**TEXTO FORNECIDO**.

++++++++

Aliado de Bolsonaro, governador debochou de denúncia à ONU por violência policial.
Assim que venceu a eleição de 2022, Tarcísio de Freitas deu início a uma operação de reposicionamento. Queria suavizar a imagem e se descolar da extrema direita. “Nunca fui bolsonarista raiz”, jurou, dias antes da posse. “Sou cristão e contra o aborto, mas não vou entrar em guerra cultural”, prometeu.
Com ambições presidenciais, o governador de São Paulo foi aconselhado a se vender como um político moderado. Na sexta-feira, abandonou o teatro e rasgou a fantasia.
Entidades civis denunciaram a polícia paulista ao Conselho de Direitos Humanos da ONU. Relataram ameaças, torturas e execuções sumárias na Baixada Santista. Questionado sobre o assunto, o governador respondeu em tom de deboche. “O pessoal pode ir na ONU, na Liga da Justiça ou no raio que o parta, que eu não tô nem aí”, disse.
Antes de chegarem a Genebra, as acusações fizeram escala no Ministério Público. Dossiê chancelado pela Ouvidoria da Polícia, pela Comissão Arns e pelo Fórum Brasileiro de Segurança Pública enumerou irregularidades e abusos na segunda fase da Operação Escudo. O documento descreveu uma PM sem controle, que parece ter carta branca para atuar fora da lei.
Números oficiais reforçam a suspeita de que a violência é autorizada. Em pouco mais de um ano sob o comando de Tarcísio, a polícia promoveu as duas maiores matanças registradas no estado desde o Massacre do Carandiru. Entre julho e setembro de 2023, a primeira fase da Escudo deixou 28 mortos na Baixada. Entre janeiro e fevereiro de 2024, a Promotoria contou mais 54 mortes em ações policiais na região.
Eleito com os votos de Jair Bolsonaro, Tarcísio dedicou os primeiros meses a se diferenciar do padrinho. Depois do 8 de Janeiro, foi visitar o presidente Lula e deu declarações contra o extremismo. Mais tarde, reuniu-se com o ministro Fernando Haddad e elogiou a reforma tributária. A pose de direitista civilizado irritou o capitão, que passou a fazer críticas públicas ao pupilo.
O pito surtiu efeito. Para agradar o chefe, o governador defendeu o batismo de uma ponte com o nome do coronel Erasmo Dias, símbolo da repressão na ditadura. Depois perdoou R$ 1 milhão em multas aplicadas a Bolsonaro por infrações sanitárias na pandemia. Além de desfalcar os cofres estaduais, premiou o negacionismo e o descaso com a saúde pública.
No mês passado, Tarcísio discursou no comício convocado pelo ex-presidente para tentar se livrar da cadeia. Em outro ato de subserviência, ofereceu hospedagem a Jair e Michelle no Palácio dos Bandeirantes.
Eleito após sete mandatos consecutivos do PSDB em São Paulo, o bolsonarista busca ocupar mais um espaço que pertencia ao partido: o de preferido do poder econômico. Já aprovou a venda da Sabesp e promete desestatizar os serviços de trem e metrô.
Ao peitar uma greve contra as privatizações, ele somou mais alguns pontos com o establishment, que ainda procura candidato para 2026. Mas quem comprar seu bilhete não poderá dizer que apostou num liberal. Vai levar no pacote o “tô nem aí” para a barbárie.

++++++++

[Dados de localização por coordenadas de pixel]

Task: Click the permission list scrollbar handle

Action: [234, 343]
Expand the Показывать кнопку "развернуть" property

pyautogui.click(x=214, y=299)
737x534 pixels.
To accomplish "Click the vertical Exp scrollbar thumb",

++++++++

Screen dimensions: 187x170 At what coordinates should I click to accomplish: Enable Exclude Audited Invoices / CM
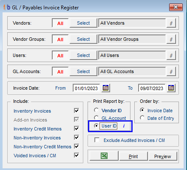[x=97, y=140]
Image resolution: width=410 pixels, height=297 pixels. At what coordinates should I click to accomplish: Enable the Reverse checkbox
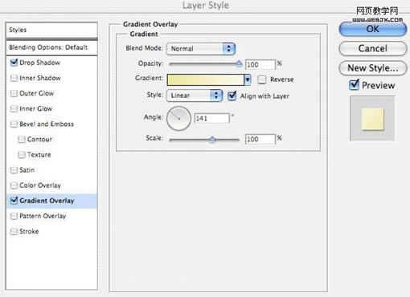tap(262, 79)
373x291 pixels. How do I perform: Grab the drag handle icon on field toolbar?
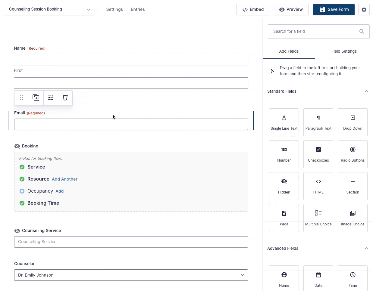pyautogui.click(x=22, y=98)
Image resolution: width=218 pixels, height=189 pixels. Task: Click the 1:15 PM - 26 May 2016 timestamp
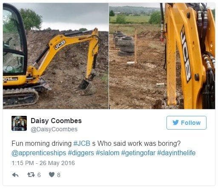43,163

++++++++

**O QUE FAZER**. Pode reproduzir, do texto sobre Tarcísio de Freitas, o trecho que vai de "O pito surtiu" até "Palácio dos Bandeirantes.", inclusive?

**RESPOSTA DO EXERCÍCIO**.
O pito surtiu efeito. Para agradar o chefe, o governador defendeu o batismo de uma ponte com o nome do coronel Erasmo Dias, símbolo da repressão na ditadura. Depois perdoou R$ 1 milhão em multas aplicadas a Bolsonaro por infrações sanitárias na pandemia. Além de desfalcar os cofres estaduais, premiou o negacionismo e o descaso com a saúde pública.
No mês passado, Tarcísio discursou no comício convocado pelo ex-presidente para tentar se livrar da cadeia. Em outro ato de subserviência, ofereceu hospedagem a Jair e Michelle no Palácio dos Bandeirantes.